Если бы Сайм увидел себя, он понял бы, что и он впервые стал самим собою. Секретарь был философом, возлюбившим первоначальный, лишенный очертаний свет; Сайм – поэтом, вечно стремящимся воплотить этот свет в ощутимые, четкие предметы, в солнце и звезды. Философ может порою любить бесконечность, поэт всегда любит конечное. Величайший миг для него – не сотворение света, а сотворение солнца и луны.
Спускаясь с лестницы, они настигли Рэтклифа в охотничьем камзоле и плаще весенних зеленых тонов, украшенном узором ветвей. Он воплощал тот третий день, когда была создана Земля в ее зеленом наряде; и простое умное лицо, дышащее незлым сомнением, как нельзя лучше сочеталось с его одеждой.
Через низкие широкие ворота их провели в очень большой, очень старый сад, где в трепетном свете костров и факелов плясали ряженые. Костюмы были поистине безумны, и Сайму показалось, будто здесь – все, что только существует на свете. Был тут и человек, одетый мельницей с огромными крыльями, и человек, одетый слоном, и человек, одетый воздушным шаром; эти двое держались вместе, видимо, напоминая о недавних нелепых приключениях. Со странным трепетом Сайм подметил, что один танцор одет клюворогом – странной птицей, чей клюв вдвое больше тела, запечатлевшейся в его памяти, пока он бежал по длинной аллее зоологического сада.
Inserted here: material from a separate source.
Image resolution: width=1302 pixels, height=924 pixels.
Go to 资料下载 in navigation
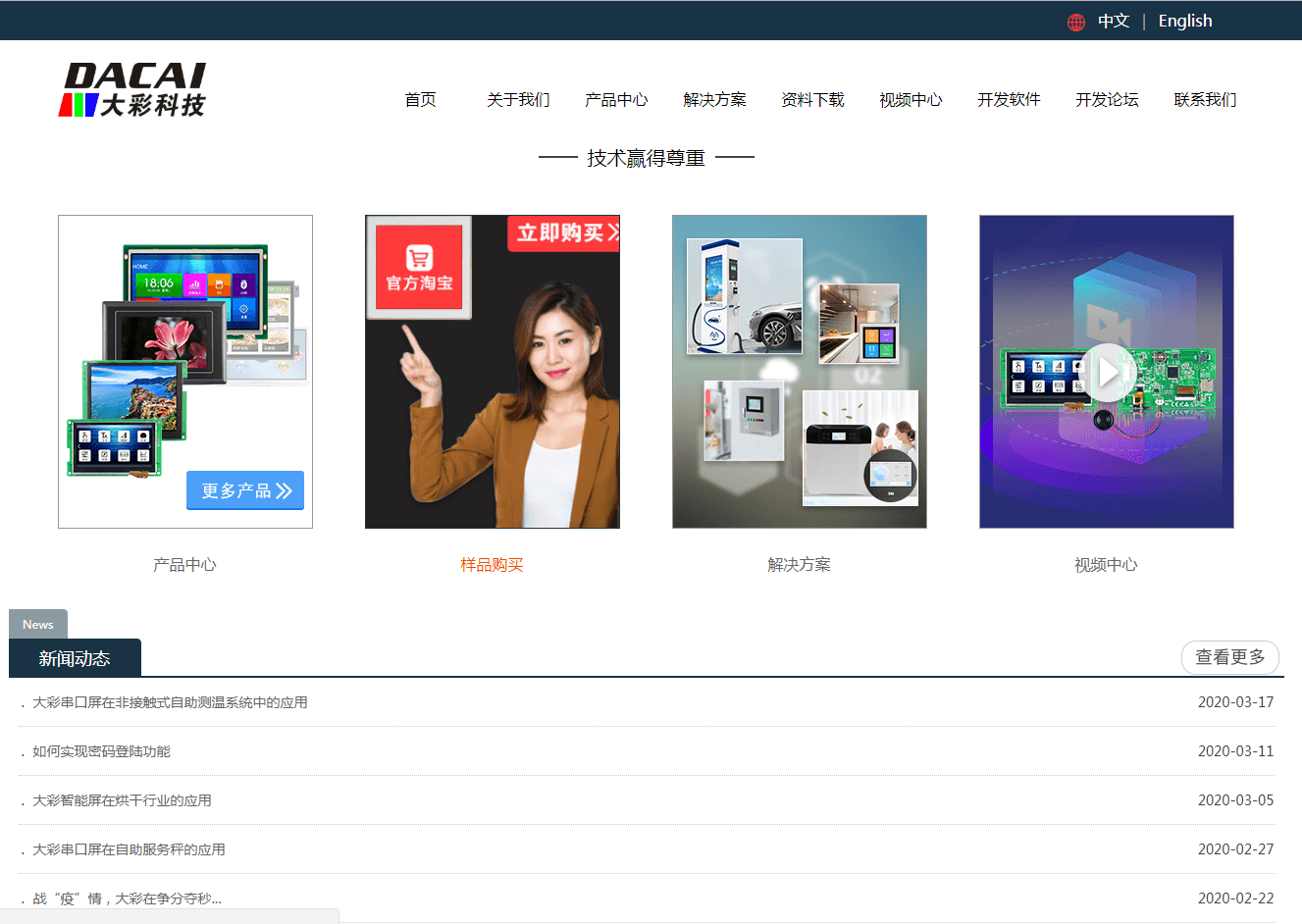tap(812, 100)
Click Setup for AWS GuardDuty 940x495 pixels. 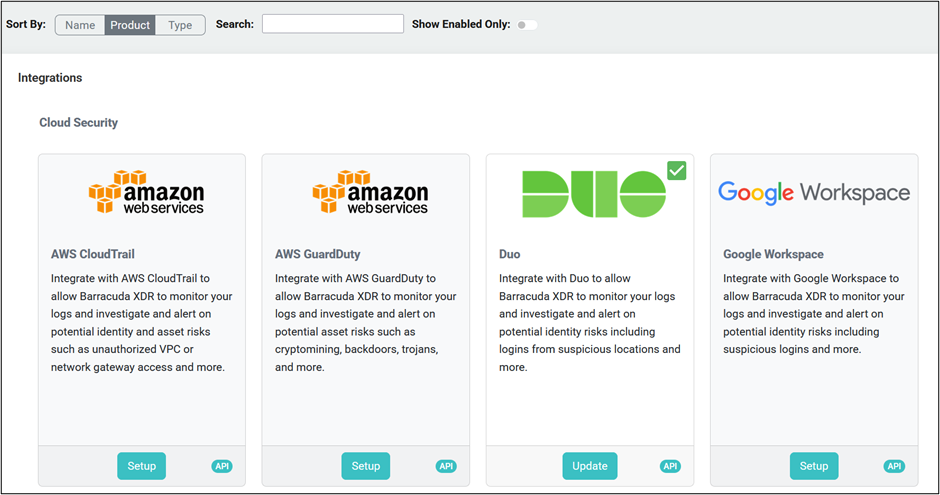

Были здесь и тысячи других странностей – и пляшущий фонарь, и пляшущий корабль, и пляшущая яблоня, словно все обычные вещи, какие только есть в деревне и в городе, пустились в пляс под веселую музыку безумного шарманщика. Через много лет, немолодым человеком, Сайм не мог видеть ни фонаря, ни яблони, ни мельницы, чтобы не ощутить, что это – плясун, сбежавший с карнавала.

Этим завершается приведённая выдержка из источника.